**EXERCISE DESCRIPTION**
Pick out every line below that contains the word "page", and copy each one in full.

▼

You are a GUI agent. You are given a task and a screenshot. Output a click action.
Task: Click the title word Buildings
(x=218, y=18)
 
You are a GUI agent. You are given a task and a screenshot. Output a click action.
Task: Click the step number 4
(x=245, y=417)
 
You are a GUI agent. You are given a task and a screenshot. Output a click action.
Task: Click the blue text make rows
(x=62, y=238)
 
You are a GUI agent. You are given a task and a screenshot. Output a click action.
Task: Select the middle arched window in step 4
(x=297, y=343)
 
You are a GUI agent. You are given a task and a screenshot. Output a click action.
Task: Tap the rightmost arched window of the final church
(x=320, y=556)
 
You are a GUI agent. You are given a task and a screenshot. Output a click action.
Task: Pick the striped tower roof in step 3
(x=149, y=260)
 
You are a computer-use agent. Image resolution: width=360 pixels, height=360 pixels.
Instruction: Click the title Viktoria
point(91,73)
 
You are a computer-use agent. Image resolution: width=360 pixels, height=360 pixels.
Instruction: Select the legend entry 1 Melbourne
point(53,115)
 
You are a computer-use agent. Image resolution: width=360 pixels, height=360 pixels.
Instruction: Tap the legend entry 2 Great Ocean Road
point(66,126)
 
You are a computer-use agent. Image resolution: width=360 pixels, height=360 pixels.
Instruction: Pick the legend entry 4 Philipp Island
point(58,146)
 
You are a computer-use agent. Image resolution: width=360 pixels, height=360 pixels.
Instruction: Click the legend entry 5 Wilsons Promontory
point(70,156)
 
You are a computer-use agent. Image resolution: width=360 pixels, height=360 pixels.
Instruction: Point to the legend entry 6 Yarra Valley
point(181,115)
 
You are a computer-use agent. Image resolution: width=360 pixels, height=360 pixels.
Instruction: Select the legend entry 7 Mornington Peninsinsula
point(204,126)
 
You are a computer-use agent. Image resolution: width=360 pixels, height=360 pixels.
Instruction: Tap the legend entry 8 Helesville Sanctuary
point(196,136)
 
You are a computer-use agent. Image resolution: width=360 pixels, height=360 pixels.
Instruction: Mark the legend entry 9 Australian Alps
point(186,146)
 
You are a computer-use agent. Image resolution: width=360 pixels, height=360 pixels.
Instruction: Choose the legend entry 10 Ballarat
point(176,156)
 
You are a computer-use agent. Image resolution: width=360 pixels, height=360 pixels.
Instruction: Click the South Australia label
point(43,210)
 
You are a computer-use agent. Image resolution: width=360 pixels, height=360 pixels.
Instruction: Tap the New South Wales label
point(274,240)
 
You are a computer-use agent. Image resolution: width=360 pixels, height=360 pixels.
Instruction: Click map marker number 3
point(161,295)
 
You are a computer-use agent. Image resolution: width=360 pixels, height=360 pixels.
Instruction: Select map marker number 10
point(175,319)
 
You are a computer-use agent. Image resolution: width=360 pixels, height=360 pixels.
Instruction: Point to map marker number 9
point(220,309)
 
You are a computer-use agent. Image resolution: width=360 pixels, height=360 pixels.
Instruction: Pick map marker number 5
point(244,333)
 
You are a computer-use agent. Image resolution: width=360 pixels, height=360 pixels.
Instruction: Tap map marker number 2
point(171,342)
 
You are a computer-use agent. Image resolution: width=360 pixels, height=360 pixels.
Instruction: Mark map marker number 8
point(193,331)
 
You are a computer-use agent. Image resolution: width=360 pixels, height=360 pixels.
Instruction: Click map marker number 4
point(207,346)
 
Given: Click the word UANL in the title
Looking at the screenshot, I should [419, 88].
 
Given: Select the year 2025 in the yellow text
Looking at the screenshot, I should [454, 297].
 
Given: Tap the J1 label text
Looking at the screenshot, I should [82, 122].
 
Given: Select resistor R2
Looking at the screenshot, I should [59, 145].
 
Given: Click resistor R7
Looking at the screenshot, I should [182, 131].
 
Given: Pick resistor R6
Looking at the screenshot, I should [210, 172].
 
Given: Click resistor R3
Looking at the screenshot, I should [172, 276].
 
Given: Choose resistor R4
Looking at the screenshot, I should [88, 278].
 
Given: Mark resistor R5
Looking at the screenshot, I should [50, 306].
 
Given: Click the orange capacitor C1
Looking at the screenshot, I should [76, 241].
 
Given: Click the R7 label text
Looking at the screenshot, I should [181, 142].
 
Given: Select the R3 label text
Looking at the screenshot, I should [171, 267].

▲
▼

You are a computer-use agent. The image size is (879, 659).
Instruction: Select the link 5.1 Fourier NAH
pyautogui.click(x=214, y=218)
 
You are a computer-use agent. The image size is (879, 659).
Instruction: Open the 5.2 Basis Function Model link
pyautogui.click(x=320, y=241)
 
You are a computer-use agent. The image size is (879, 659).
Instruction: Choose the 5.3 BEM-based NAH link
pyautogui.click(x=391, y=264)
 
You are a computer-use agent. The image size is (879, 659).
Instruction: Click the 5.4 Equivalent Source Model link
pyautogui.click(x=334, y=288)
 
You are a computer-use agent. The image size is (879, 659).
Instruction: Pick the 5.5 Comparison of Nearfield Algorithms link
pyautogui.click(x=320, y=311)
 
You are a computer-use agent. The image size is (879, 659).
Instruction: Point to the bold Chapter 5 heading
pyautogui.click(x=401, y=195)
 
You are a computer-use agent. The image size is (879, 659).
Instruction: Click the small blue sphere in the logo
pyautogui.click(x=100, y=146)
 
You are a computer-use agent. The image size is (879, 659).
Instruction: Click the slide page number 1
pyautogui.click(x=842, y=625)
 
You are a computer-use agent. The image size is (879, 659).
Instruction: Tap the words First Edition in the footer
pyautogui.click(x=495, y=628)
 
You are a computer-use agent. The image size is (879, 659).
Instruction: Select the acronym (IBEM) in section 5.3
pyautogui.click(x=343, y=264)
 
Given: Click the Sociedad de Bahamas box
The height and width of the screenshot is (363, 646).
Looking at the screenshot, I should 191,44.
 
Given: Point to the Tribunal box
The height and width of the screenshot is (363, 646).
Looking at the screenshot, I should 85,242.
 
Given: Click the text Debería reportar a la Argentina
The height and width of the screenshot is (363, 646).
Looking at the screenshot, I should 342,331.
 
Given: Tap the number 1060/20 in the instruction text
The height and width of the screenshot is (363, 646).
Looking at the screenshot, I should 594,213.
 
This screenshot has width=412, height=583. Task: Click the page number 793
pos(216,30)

▲

**THE SOLUTION**
Instruction: Click the slide page number 1
This screenshot has width=412, height=583. Task: Click the page number 793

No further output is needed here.